Fishman stated flatly that such an agreement did exist, even if neither the Palestinian Authority nor Hamas would admit to it in public. "It is a fact," he continued, " that, while the security services did accumulate repeated warnings of planned Hamas terrorist attacks within the Green Line, these did not materialize. That cannot be attributed solely to the Shabak's impressive success in intercepting the suicide bombers and their controllers. Rather, the respective leaderships of the Palestinian Authority and Hamas came to the understanding that it would be better not to play into Israel's hands by mass attacks on its population centres."

In other words Arafat had managed to convince Hamas to curb its suicide bombers. This understanding was shattered by the assassination of Abu Hunud. "Whoever decided upon the liquidation of Abu Hunud," Fishman continued, " knew in advance that that would be the price. The subject was extensively discussed both by Israel's military echelon and its political one, before it was decided to carry out the liquidation. Now, the security bodies assume that Hamas will embark on a concerted effort to carry out suicide bombings, and preparations are made accordingly."

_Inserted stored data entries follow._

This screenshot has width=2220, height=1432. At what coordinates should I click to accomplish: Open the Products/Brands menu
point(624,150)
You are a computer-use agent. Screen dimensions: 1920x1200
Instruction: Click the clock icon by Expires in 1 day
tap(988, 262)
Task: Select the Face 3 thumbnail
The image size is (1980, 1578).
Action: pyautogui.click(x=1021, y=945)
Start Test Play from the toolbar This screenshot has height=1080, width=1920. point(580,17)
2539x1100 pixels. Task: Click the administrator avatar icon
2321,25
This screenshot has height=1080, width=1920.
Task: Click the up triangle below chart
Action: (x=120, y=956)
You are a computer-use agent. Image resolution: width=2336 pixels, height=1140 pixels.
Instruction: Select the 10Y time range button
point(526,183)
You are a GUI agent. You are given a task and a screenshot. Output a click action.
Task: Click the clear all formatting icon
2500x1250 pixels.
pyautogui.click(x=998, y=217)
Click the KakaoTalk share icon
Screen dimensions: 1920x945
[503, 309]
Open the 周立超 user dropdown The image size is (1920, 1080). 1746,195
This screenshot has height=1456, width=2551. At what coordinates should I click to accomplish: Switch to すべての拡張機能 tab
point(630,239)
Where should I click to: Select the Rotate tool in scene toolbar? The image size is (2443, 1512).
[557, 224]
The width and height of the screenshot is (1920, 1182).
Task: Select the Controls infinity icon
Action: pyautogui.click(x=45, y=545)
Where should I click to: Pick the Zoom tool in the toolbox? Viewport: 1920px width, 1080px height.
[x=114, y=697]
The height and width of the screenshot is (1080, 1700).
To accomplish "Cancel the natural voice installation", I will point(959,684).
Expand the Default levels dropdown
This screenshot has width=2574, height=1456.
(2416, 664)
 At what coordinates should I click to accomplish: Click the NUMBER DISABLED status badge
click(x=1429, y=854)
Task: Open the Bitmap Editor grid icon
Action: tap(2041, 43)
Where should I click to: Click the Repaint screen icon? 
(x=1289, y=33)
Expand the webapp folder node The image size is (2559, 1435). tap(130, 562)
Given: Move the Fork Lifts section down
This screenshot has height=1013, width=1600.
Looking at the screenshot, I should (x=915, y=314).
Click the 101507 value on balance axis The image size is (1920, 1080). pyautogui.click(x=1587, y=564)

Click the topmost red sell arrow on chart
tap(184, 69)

Ever since September 11 Israel's leaders followed with deep trepidation the building of the coalition against the Taliban and Al Qaeda. The months of studious indifference displayed by the Bush administration towards the Middle East's crises suddenly gave way to President Bush's abrupt, post September 11 statement that he had always nourished the dream of a Palestinian state.

Consequently the prime task of the Israeli government and of its suppporters here has been to turn back any serious pressure for accomodation with even the most modest of Palestinian demands. In parallel the faction mustered around deputy defense secretary Paul Wolfowitz and Defense Policy Board chairman Richard Perle has been to push for the US to reopen direct hostilities with Iraq and settle accounts with Saddam Hussein, once and for all.

The Wolfowitz-Perle group knows perfectly well that any serious new confrontation with Saddam Hussein would probably be a prolonged and bloody affair. There is no Northern Alliance ready and eager for US intervention in Iraq. The Shia in the south remember well what happened in 1991 when they rose against Saddam and the US stood by while Saddam methodically slaughtered them. The Kurds know that a post Saddam regime might move against them, with similar US indifference. If the US acted as supervisor and guarantor for an invasion by Ahmed Chalabi and his Iraqi National Congress, the military and diplomatic consequences would be both bloody and far-reaching.

It's clear that the Wolfowitz-Perle group is equable in the face of such uncertainties, since whatever the ghastly consequences for ordinary people in Iraq the one outcome that would be certain is that Israel would be resoundingly confirmed in its status as the United States' prime ally and client in the region, even as the post-September 11 coalition with Islamic countries falls apart. Small wonder they rapturously echo Sharon's denunciations of Arafat as a man of terror even though they, being smart people, probably don't need Alex Fishman to explain how the real game is actually being played.

These are the stakes. They're far larger than the present tragi-comic efforts to assemble a coalition to run Afghanistan, and there isn't much sign thus far that President Bush understands that comic-book advisories such as "You're for us or against us" do not, in this situation, really apply.